¿¿¿¡¡¡Hay alguien con vida!!!!????
Volví.
No se asusten... sólo soy yo, solo que ahora estoy ENOJADO!
Fumaba el primer cigarrillo con ella. La observaba desde el balcón y daba gracias por volver a mi ciudad, a mi gente, a mis sueños.
El ruido de la pava silbadora —violeta— la hizo quejarse mientras intentaba incorporarse en la cama. Me llamó a sus brazos, pero le pedí tiempo para volver con el mate y muchos besos. Agarré mi tarrito de Pringles, convertido en azucarera, y endulcé el termo: volvía tal como se lo había prometido.
Nos llenamos de palabras, recuerdos y recuentos; reímos más de la cuenta, teniendo en cuenta que era nuestra primera mañana juntos.
El tiempo pasó. La acompañé hasta la puerta y la dejé ir a cumplir con sus obligaciones familiares.

**MATERIAL ADJUNTO**
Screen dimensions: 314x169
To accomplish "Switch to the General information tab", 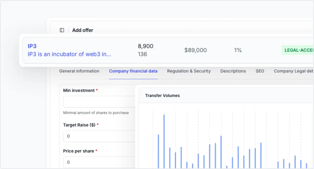I will click(79, 71).
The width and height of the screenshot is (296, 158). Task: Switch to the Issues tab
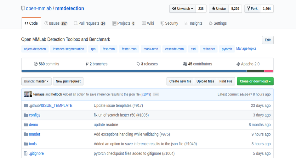(56, 23)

**CONJUNTO DE TAREAS**
1. Enumera aquello a lo que, según el relato de la primera mañana juntos, quien narra agradece volver mientras observa desde el balcón.
2. Retoma el relato de la primera mañana juntos y continúalo a partir de su última oración.
Las líneas constituyen un material independiente del texto.

**RESPUESTAS FINALES**
1. Su ciudad, su gente y sus sueños.

2.
Otro cigarrillo me acompañó hasta perderla de vista; entonces mi silencio me recordó que esa chica me había convencido de volver a formar una familia…
¿Qué será de nuestros hijos, que no llegarán a disfrutar conocer a una persona sin Facebook ni Twitter? Donde había que tener algo más que un amigo en común para dar con alguien: preguntar quién era, dónde trabajaba, qué hacía los fines de semana. Llenarse el estómago de café para conocer su biografía y ser conocido a su vez. Entonces —solo entonces— recién había una posibilidad de un beso, una caricia… una oportunidad de amar a alguien.
En aquellos tiempos eso se llamaba destino, no Facebook.
Las relaciones tenían sus días, sus horas; y cuando no sabíamos de nuestra media naranja optábamos por escribirle una carta. Con mucha suerte —si teníamos el teléfono fijo de su familia y la encontrábamos en su casa— se nos estrujaba el corazón por charlar un par de minutos.
El amor tenía su equilibrio en aquellos tiempos, y las familias se forjaban gracias a los valores y a las pocas tentaciones que ofrecía ese mundo analógico.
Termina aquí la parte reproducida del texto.